About this exercise. Below are records to write out exactly; drop the pictures when you do.

Supplied data.
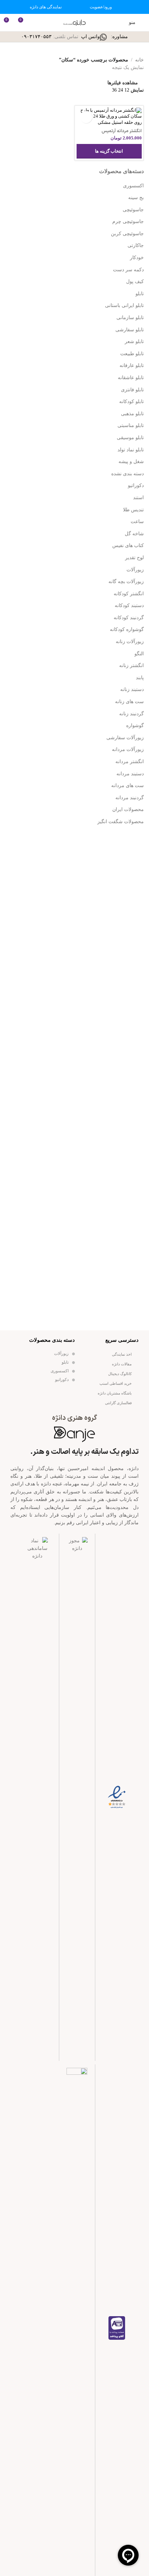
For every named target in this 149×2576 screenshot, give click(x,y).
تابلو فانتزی (132, 389)
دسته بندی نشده (127, 473)
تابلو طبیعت (132, 353)
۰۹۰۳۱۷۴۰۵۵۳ (36, 36)
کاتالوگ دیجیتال (120, 1374)
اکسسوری (133, 185)
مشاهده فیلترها (122, 82)
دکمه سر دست (128, 269)
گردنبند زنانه (131, 713)
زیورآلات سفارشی (125, 737)
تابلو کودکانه (131, 401)
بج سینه (136, 197)
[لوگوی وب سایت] (74, 22)
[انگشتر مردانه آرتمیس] (109, 117)
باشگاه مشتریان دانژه (115, 1393)
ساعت (137, 521)
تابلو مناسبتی (130, 425)
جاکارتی (136, 245)
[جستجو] (36, 22)
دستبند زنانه (132, 689)
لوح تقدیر (134, 557)
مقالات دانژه (122, 1364)
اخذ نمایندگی (122, 1354)
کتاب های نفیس (128, 545)
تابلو (139, 293)
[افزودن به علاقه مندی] (86, 117)
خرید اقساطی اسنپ (115, 1383)
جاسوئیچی (133, 209)
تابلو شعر (134, 341)
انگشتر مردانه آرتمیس (122, 131)
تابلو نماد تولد (130, 449)
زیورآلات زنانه (130, 641)
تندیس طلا (133, 509)
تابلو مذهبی (132, 413)
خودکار (137, 257)
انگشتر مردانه (129, 761)
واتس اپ (90, 36)
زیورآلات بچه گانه (126, 581)
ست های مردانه (127, 785)
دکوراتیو (136, 485)
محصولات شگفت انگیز (120, 821)
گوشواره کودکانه (127, 629)
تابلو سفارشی (129, 329)
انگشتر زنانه (131, 665)
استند (138, 497)
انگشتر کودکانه (129, 593)
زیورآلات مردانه (128, 749)
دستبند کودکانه (129, 605)
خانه (139, 59)
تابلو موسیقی (130, 437)
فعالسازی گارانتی (118, 1403)
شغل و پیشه (131, 461)
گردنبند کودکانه (129, 617)
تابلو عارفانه (132, 365)
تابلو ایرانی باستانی (124, 305)
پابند (140, 677)
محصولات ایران (128, 809)
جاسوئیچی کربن (127, 233)
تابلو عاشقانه (131, 377)
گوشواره (135, 725)
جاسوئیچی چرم (128, 221)
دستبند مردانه (130, 773)
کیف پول (135, 281)
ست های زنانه (129, 701)
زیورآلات (135, 569)
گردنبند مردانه (129, 797)
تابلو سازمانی (130, 317)
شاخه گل (134, 533)
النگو (139, 653)
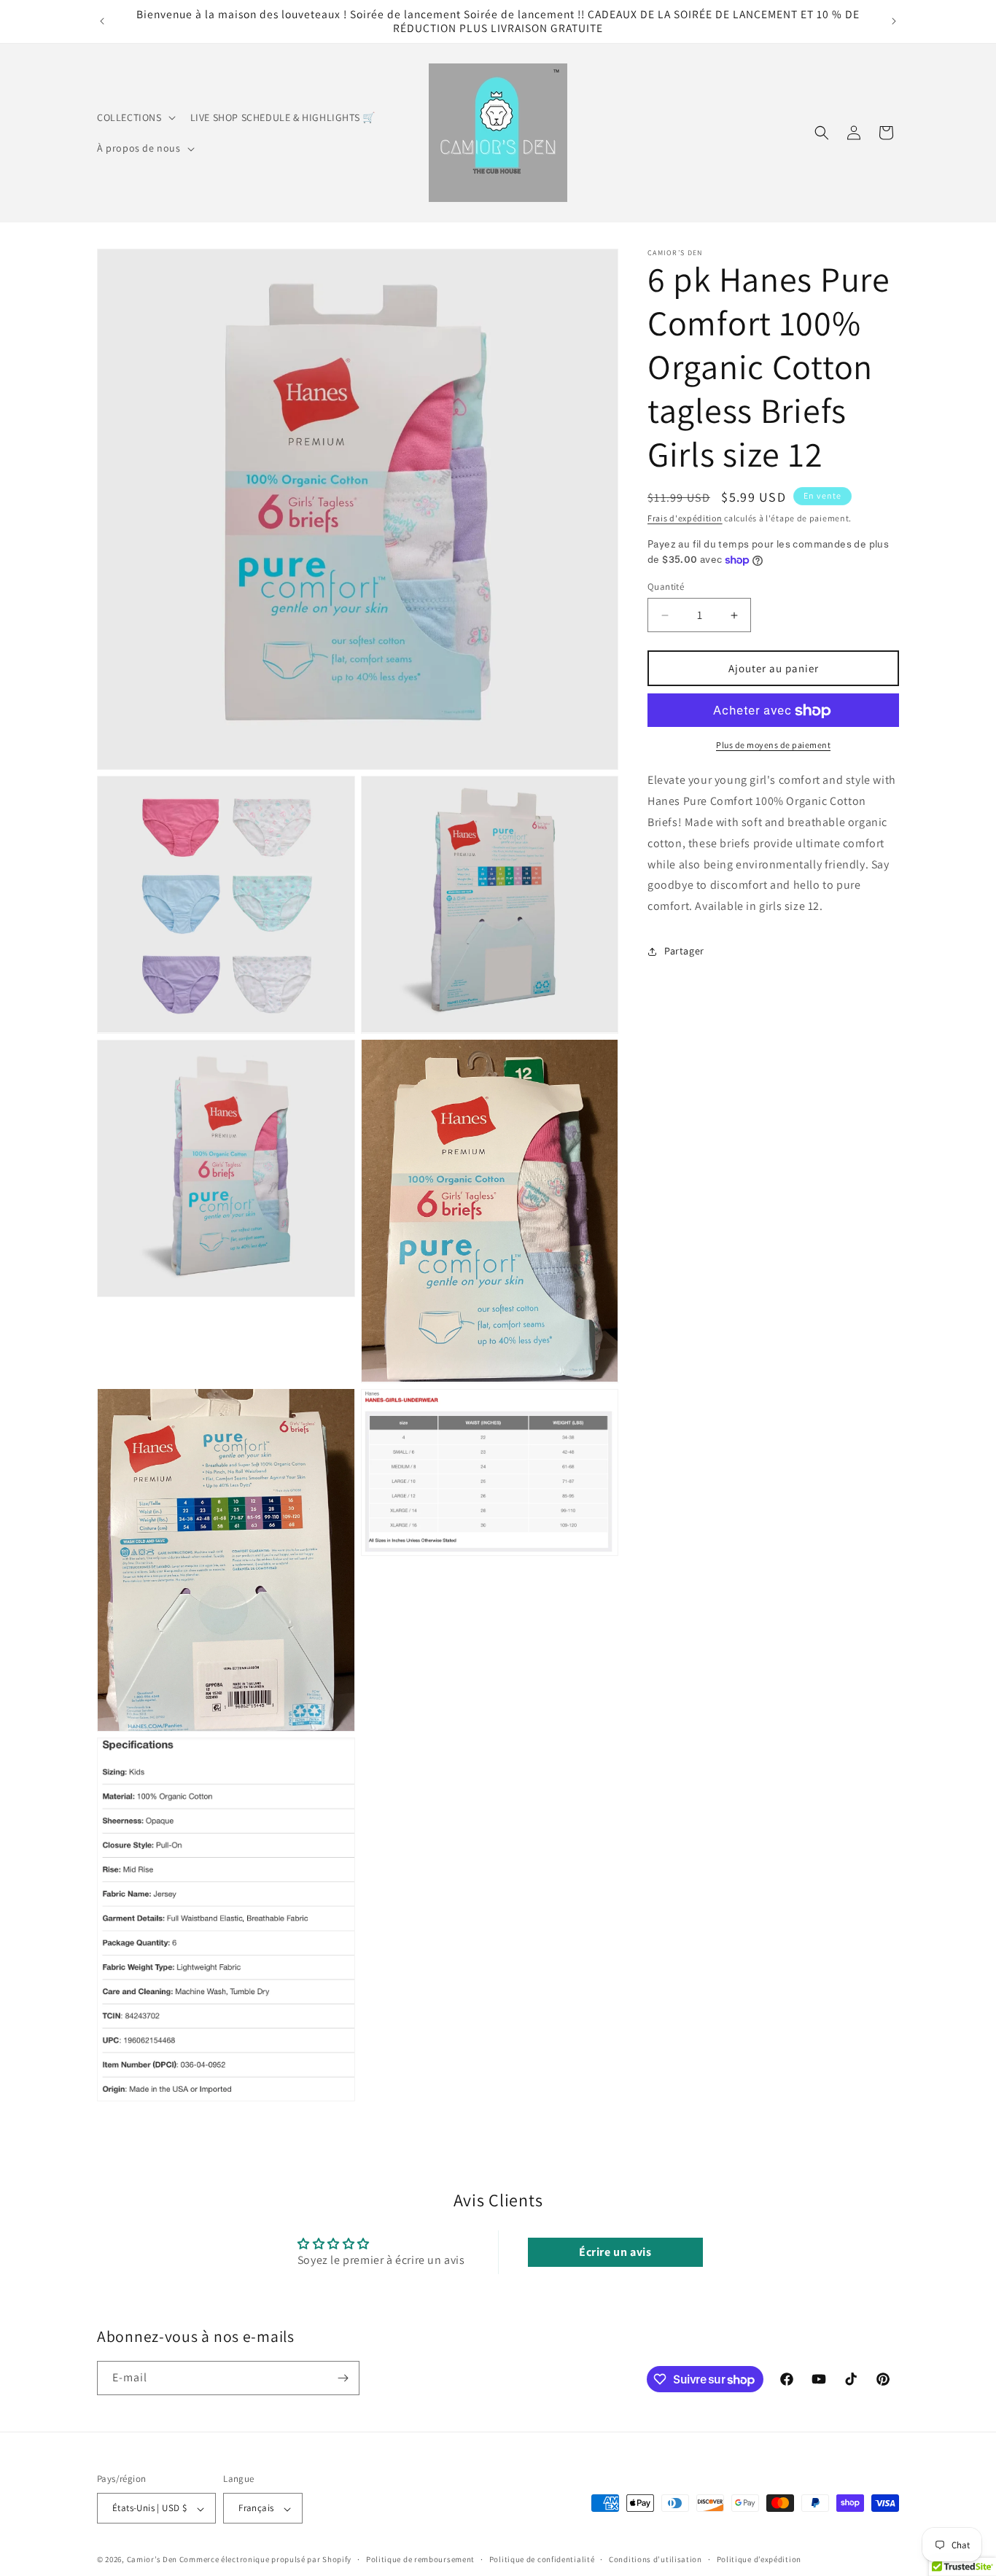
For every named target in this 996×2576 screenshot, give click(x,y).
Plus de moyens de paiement (773, 745)
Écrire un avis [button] (615, 2252)
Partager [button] (684, 951)
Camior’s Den (152, 2560)
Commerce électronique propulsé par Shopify (265, 2560)
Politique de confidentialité (542, 2559)
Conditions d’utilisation (655, 2559)
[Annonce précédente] (102, 21)
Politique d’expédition (759, 2559)
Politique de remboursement (420, 2559)
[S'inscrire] (343, 2378)
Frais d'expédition (685, 518)
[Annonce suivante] (894, 21)
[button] (135, 117)
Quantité (665, 586)
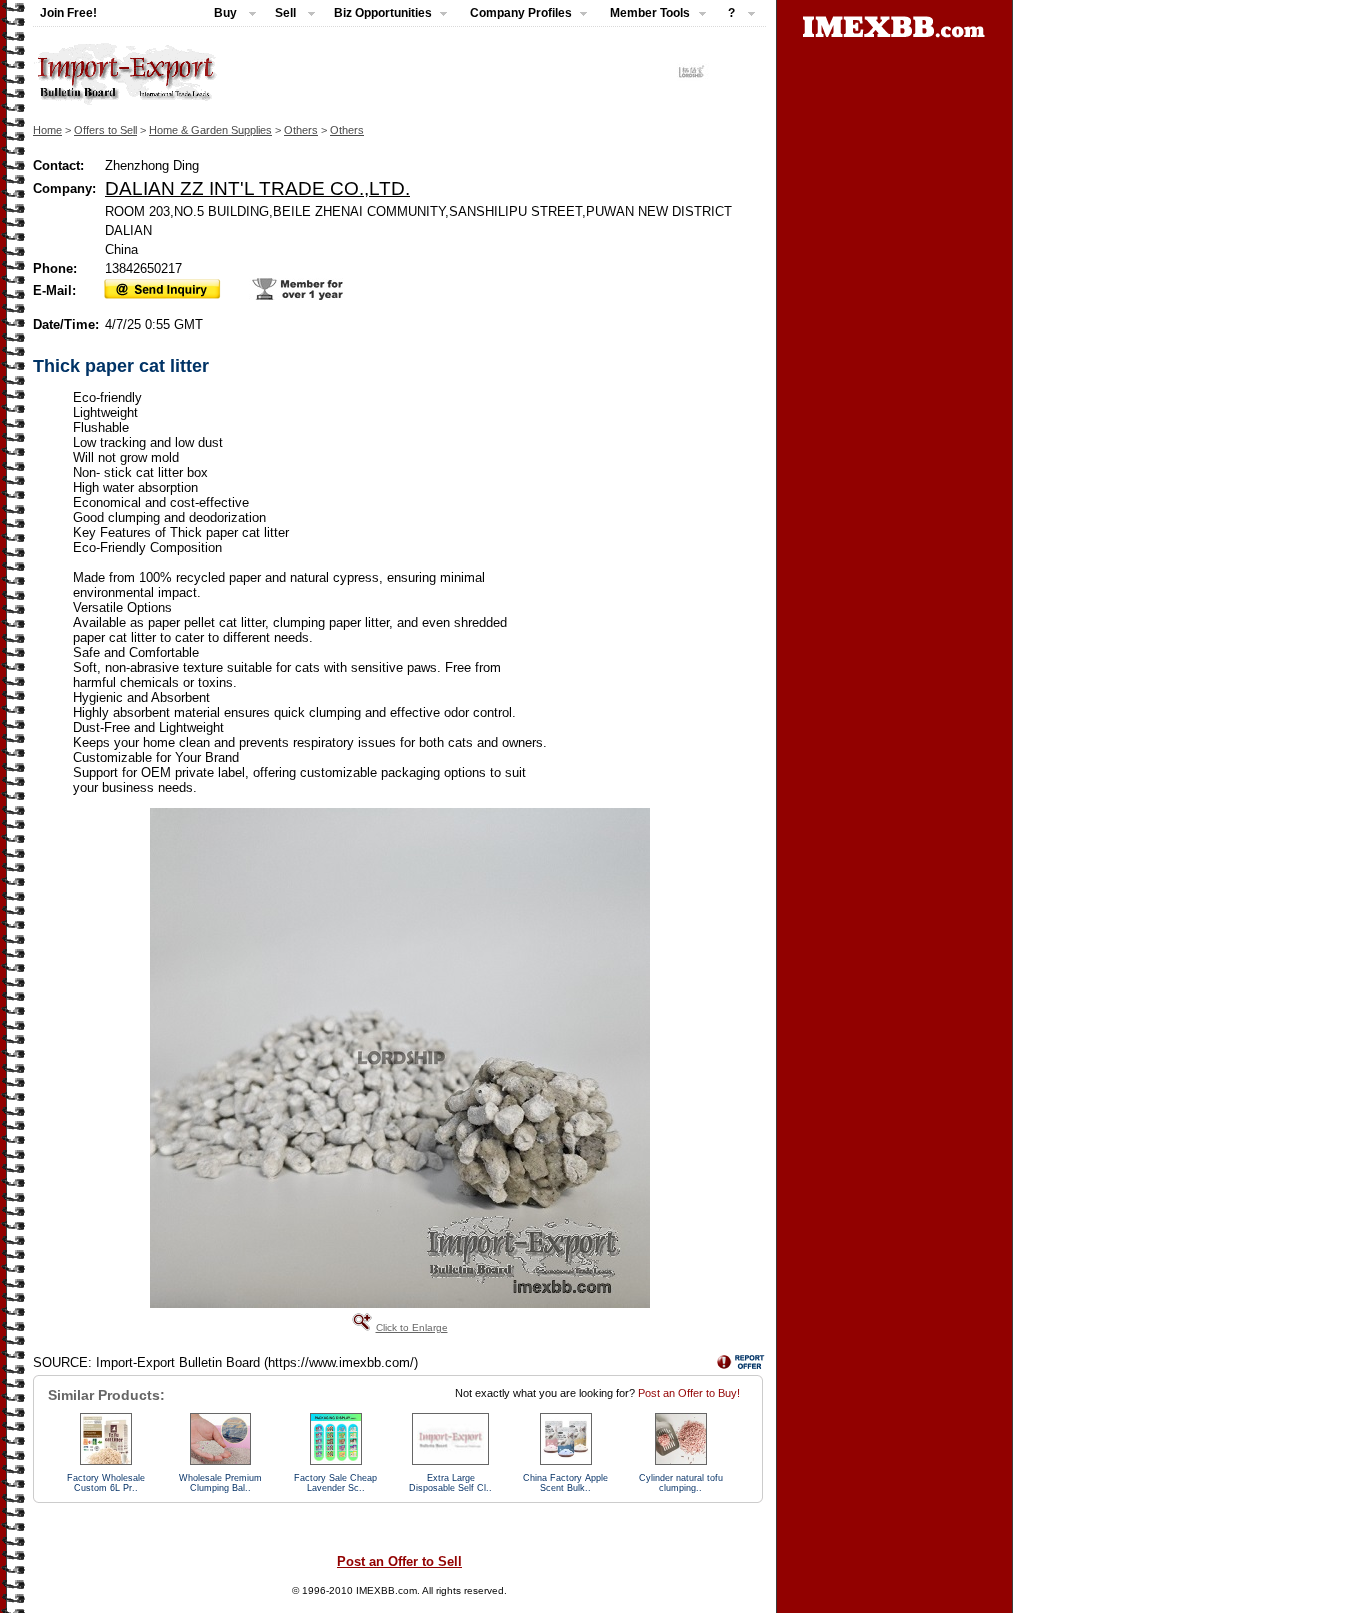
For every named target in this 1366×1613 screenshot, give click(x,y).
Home (47, 130)
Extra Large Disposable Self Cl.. (450, 1483)
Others (301, 130)
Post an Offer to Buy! (689, 1393)
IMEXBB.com (386, 1590)
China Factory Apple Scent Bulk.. (565, 1483)
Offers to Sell (105, 130)
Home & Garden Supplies (210, 130)
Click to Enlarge (412, 1327)
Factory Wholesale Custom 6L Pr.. (106, 1483)
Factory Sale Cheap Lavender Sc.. (335, 1483)
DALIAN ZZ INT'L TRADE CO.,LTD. (257, 188)
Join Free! (68, 13)
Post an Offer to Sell (399, 1561)
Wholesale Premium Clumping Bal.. (220, 1483)
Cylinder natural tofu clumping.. (681, 1483)
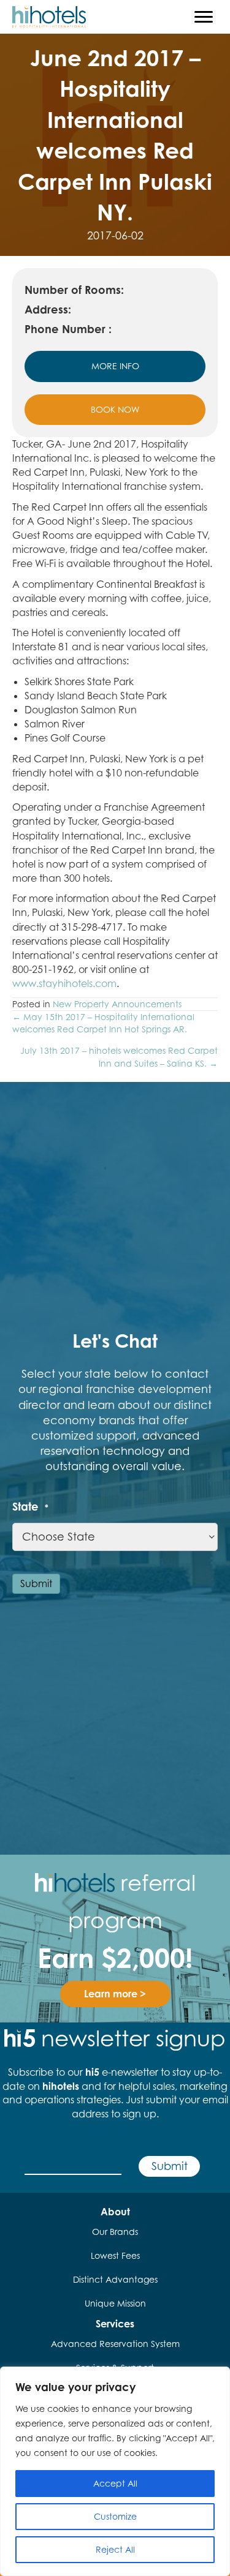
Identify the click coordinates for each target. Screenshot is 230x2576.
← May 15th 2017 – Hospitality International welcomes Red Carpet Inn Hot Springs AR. (103, 1023)
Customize (115, 2516)
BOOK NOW (115, 409)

Exercise result.
For every named target in this 149×2576 screenshot, give click(x,y).
تابلو فانتزی (132, 389)
دسته بندی نشده (127, 473)
تابلو طبیعت (132, 353)
۰۹۰۳۱۷۴۰۵۵۳ (36, 36)
کاتالوگ دیجیتال (120, 1374)
اکسسوری (133, 185)
مشاهده فیلترها (122, 82)
دکمه سر دست (128, 269)
گردنبند زنانه (131, 713)
زیورآلات سفارشی (125, 737)
تابلو کودکانه (131, 401)
بج سینه (136, 197)
[لوگوی وب سایت] (74, 22)
[انگشتر مردانه آرتمیس] (109, 117)
باشگاه مشتریان دانژه (115, 1393)
ساعت (137, 521)
تابلو مناسبتی (130, 425)
جاکارتی (136, 245)
[جستجو] (36, 22)
دستبند زنانه (132, 689)
لوح تقدیر (134, 557)
مقالات دانژه (122, 1364)
اخذ نمایندگی (122, 1354)
کتاب های نفیس (128, 545)
تابلو (139, 293)
[افزودن به علاقه مندی] (86, 117)
خرید اقساطی اسنپ (115, 1383)
جاسوئیچی (133, 209)
تابلو شعر (134, 341)
انگشتر مردانه آرتمیس (122, 131)
تابلو نماد تولد (130, 449)
زیورآلات زنانه (130, 641)
تندیس طلا (133, 509)
تابلو مذهبی (132, 413)
خودکار (137, 257)
انگشتر مردانه (129, 761)
واتس اپ (90, 36)
زیورآلات بچه گانه (126, 581)
ست های مردانه (127, 785)
دکوراتیو (136, 485)
محصولات شگفت انگیز (120, 821)
گوشواره کودکانه (127, 629)
تابلو سفارشی (129, 329)
انگشتر زنانه (131, 665)
استند (138, 497)
انگشتر کودکانه (129, 593)
زیورآلات مردانه (128, 749)
دستبند کودکانه (129, 605)
خانه (139, 59)
تابلو موسیقی (130, 437)
فعالسازی گارانتی (118, 1403)
شغل و پیشه (131, 461)
گردنبند کودکانه (129, 617)
تابلو عارفانه (132, 365)
تابلو ایرانی باستانی (124, 305)
پابند (140, 677)
محصولات ایران (128, 809)
جاسوئیچی کربن (127, 233)
تابلو عاشقانه (131, 377)
گوشواره (135, 725)
جاسوئیچی چرم (128, 221)
دستبند مردانه (130, 773)
کیف پول (135, 281)
ست های زنانه (129, 701)
زیورآلات (135, 569)
گردنبند مردانه (129, 797)
تابلو سازمانی (130, 317)
شاخه گل (134, 533)
النگو (139, 653)
For every named target in this 996×2576 screenshot, give click(x,y).
Plus de moyens de paiement (773, 745)
Écrire un avis [button] (615, 2252)
Partager [button] (684, 951)
Camior’s Den (152, 2560)
Commerce électronique propulsé par Shopify (265, 2560)
Politique de confidentialité (542, 2559)
Conditions d’utilisation (655, 2559)
[Annonce précédente] (102, 21)
Politique d’expédition (759, 2559)
Politique de remboursement (420, 2559)
[S'inscrire] (343, 2378)
Frais d'expédition (685, 518)
[Annonce suivante] (894, 21)
[button] (135, 117)
Quantité (665, 586)
For every named target in this 1366×1613 screenshot, give click(x,y).
Home (47, 130)
Extra Large Disposable Self Cl.. (450, 1483)
Others (301, 130)
Post an Offer to Buy! (689, 1393)
IMEXBB.com (386, 1590)
China Factory Apple Scent Bulk.. (565, 1483)
Offers to Sell (105, 130)
Home & Garden Supplies (210, 130)
Click to Enlarge (412, 1327)
Factory Wholesale Custom 6L Pr.. (106, 1483)
Factory Sale Cheap Lavender Sc.. (335, 1483)
DALIAN ZZ INT'L TRADE CO.,LTD. (257, 188)
Join Free! (68, 13)
Post an Offer to Sell (399, 1561)
Wholesale Premium Clumping Bal.. (220, 1483)
Cylinder natural tofu clumping.. (681, 1483)
Identify the click coordinates for each target. Screenshot is 230x2576.
← May 15th 2017 – Hospitality International welcomes Red Carpet Inn Hot Springs AR. (103, 1023)
Customize (115, 2516)
BOOK NOW (115, 409)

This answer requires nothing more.